## Kaynak metin
■ ■ ■ ■

Arapçada Ahvaz kelimesinin doğru söylenişinin ha (ح) yoksa he (ه) harfi ile mi olduğu pek çok Arap arasında ihtilaf konusu olmayı sürdürüyor. Her birinin kendi tezini destekleyen argümanları bulunuyor. Bu Arap bölge 1925 yılında İngilizlerle anlaşmalı bir şekilde Rıza Han tarafından ilhak edilerek İran’ın bir eyaleti haline geldi.
Ahvaz bölgesindeki Araplar, başkenti Muhammira (bugün Hürremşehr) olan Şeyh Hazal el-Kaabi liderliğindeki Kaab Emirliğini, Arap topraklarının Basra Körfezi’nin doğusunda bulunan doğal bedeninden koparılıp başka bir bedene eklenen önemli bir bölümünün hikayesi olarak görüyordu.
Arap varlığı silinemez bir gerçekliktir
Ahvaz bölgesine sınırdaş Irak’taki tüm Temim kabilelerinin lideri Şeyh Muzahım et-Temimi’ye göre, “Bu bölgeye Araplar Ahvaz, acemler de Ahfaz derler. Geç dönem resmi Arap söylemi dışında hiçbir zaman bölgenin adı ha (ح) harfi ile telaffuz edilmedi”.
Irak ordusundan yarbay rütbesiyle emekli olan, 2003’ten sonra Basra valiliği yapan ve kabilesi Basra ile Ahvaz arasındaki en büyük kabile olan Şey Temim sözlerini şöyle sürdürüyor: “Bu bölgelerdeki Arap varlığı çok eskidir. Bazı bölgelerde Arap varlığı Arapların Irak’ı fethinden ve Sasani Devletinin yıkılmasından önceye dayanıyor. Bu varlık, Basra Körfezi’nin doğu kıyısından Bender Abbas’a kadar uzanıyordu”.
Şeyh Temim şunu da ekliyor:
“Bugünkü İran adalarında Araplar yaşıyordu. Safeviler zamanında tersine bir Arap göçü gerçekleşti ve Sünni Arapların büyük bir kısmı Basra ve Kuveyt'e yöneldi. Bir kısmı da Bender Abbas'a göç etti, daha sonra Umman'a, diğer Arap şeyhliklerine ve Bahreyn'e göçtüler”.

■ ■ ■ ■

## Görev 1
Ahvaz hakkındaki metinde Şeyh Temim'in "Safeviler zamanında" diye başlayan sözlerine göre Arapların göç ettiği bütün yerleri sıralayın.
## Görev 2
Ahvaz hakkındaki metni son cümlesinden sonra devam ettirin.
Metinden sonra gelen liste bu metinle hiçbir şekilde ilgili değildir.

## Kayıtlı veriler

■ ■ ■ ■

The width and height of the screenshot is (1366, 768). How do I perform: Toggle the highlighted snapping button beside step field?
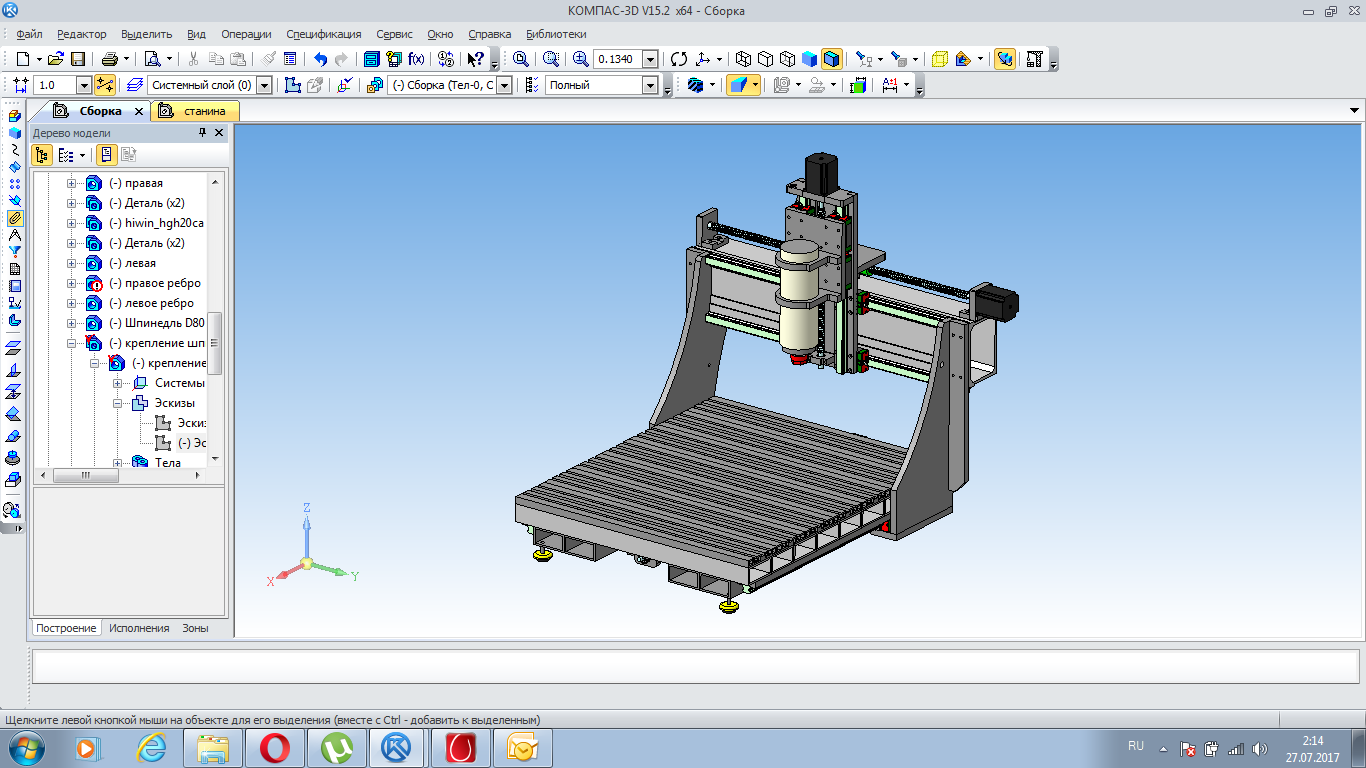click(105, 85)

■ ■ ■ ■

## Cevap 1
Basra, Kuveyt, Bender Abbas, Umman, diğer Arap şeyhlikleri ve Bahreyn.

## Cevap 2
Arap kabileler: Toprak ve tarih bir arada
Ahvaz ve burada yaşayan (Irak’ın Sevad yani güney bölgesinden Arap Yarımadasına kadar uzanan bölgede yaşayan kabilelerin uzantısı olan) Temim, Kaab, Tarfa, Hazail, Zerkan, Sevahim gibi bilindik kabilelerin oluşturduğu Arap varlığının hikayesi, çok fazla tartışma ve tarihi paradoks içeriyor. Çağdaş dönemde, babası Cabir bin Merdav ve onun yerine geçen kardeşi Mız’al’ın mirasçısı olan Şeyh Hazal Kaabi’nin emirliğinin ortadan kalkmasından sonra bu bölgedeki Arapların siyasi durumları çok değişti. Rıza Han’ın geçen yüzyılın başında İngilizler ile gizlice anlaşmasının ardından kabilelerinin İran, Irak, Kuveyt ve Arap Yarımadası arasında bölünmesinden sonra Ahvaz bölgesinin Arap sakinleri sürekli bir mücadele ve kriz içinde yaşadılar.
İngiltere ile Fransa arasındaki Sykes-Picot Anlaşmasına benzer ama bu kez tarafları İngiltere ile İran olan uluslararası bir pazarlık sonucu geçen yüzyılın başında İran hükümetinin kontrolüne tabi hale getirilse de Ahvaz, bölge olarak çevresel ve coğrafi açıdan İran’ın diğer bölgelerinden farklı. O dönemde İran, Çarlık Rusyası’nın hayali olan sıcak denizlere doğru genişleyen bir imparatorluktu.
Topraklarında petrolün keşfedilmesi üzerine Rusya’nın Azerbaycan’ın yarısını ilhak etmesi, İran devletinin Ahvaz’ı ilhak etmesine yardımcı oldu. İngilizler, Şah’ın Ahvaz’da istediğini yapmasına izin verdiler ve bu daha sonra bölgenin ilhakına zemin hazırladı.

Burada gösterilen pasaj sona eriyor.